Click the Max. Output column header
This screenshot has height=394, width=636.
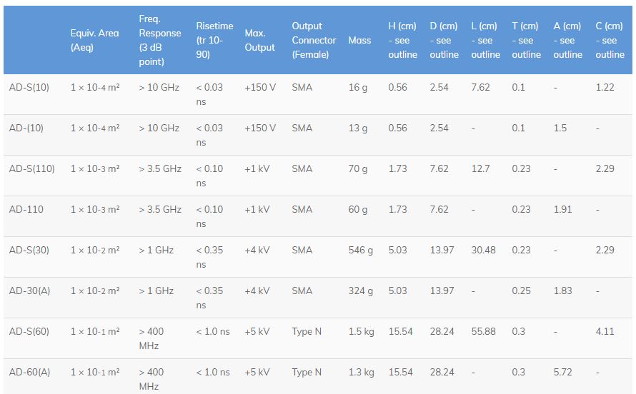tap(259, 40)
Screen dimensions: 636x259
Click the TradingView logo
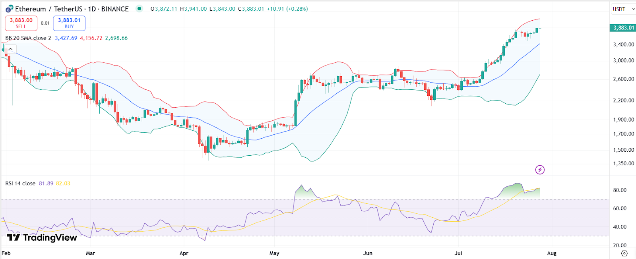click(x=42, y=238)
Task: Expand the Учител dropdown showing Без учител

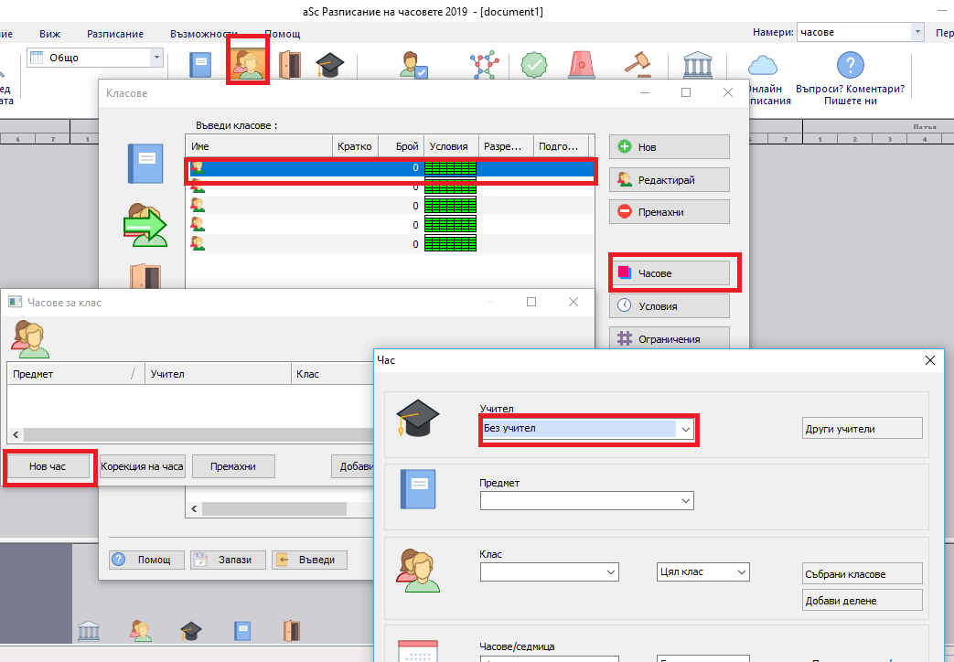Action: point(683,428)
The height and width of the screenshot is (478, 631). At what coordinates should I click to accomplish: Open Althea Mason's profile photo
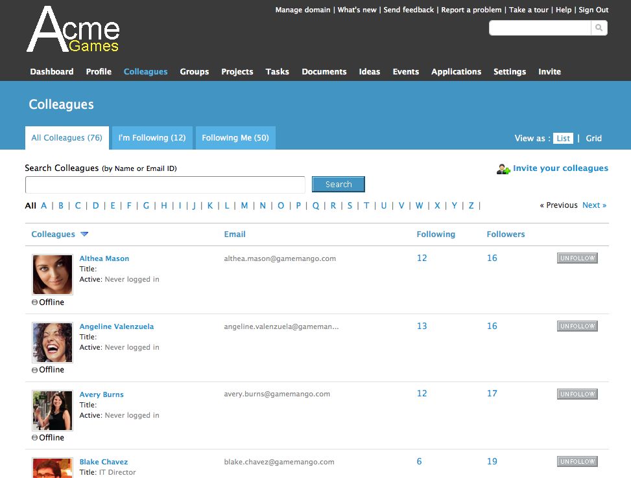pos(53,274)
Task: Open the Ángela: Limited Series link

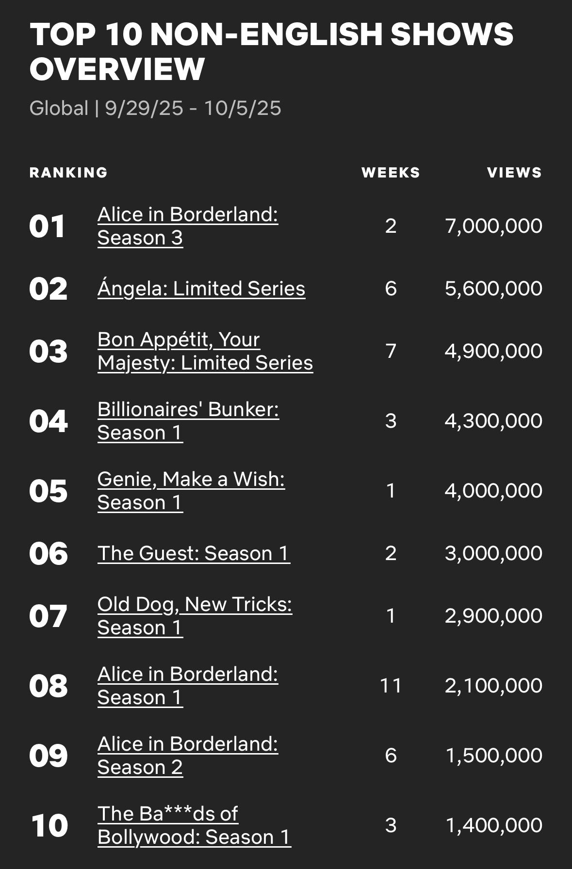Action: [201, 289]
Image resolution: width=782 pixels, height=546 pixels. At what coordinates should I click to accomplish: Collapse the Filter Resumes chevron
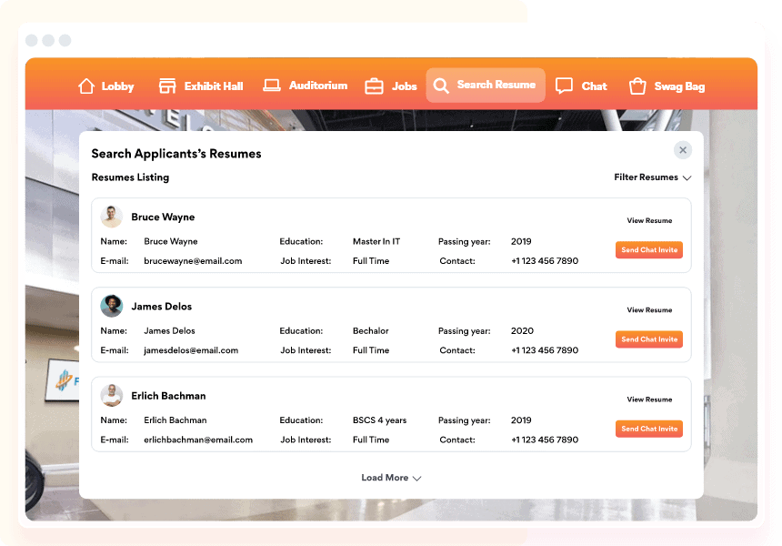pos(687,178)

**WORK TO COMPLETE**. With the pictures removed, return the full listing exactly as given.

**ANSWER TO THIS TASK**.
Click the Max. Output column header
This screenshot has height=394, width=636.
tap(259, 40)
Screen dimensions: 636x259
Click the TradingView logo
click(x=42, y=238)
Task: Expand the Учител dropdown showing Без учител

Action: point(683,428)
The height and width of the screenshot is (478, 631). At what coordinates should I click to accomplish: Open Althea Mason's profile photo
pos(53,274)
Task: Open the Ángela: Limited Series link

Action: [201, 289]
Image resolution: width=782 pixels, height=546 pixels. At what coordinates should I click to accomplish: Collapse the Filter Resumes chevron
pos(687,178)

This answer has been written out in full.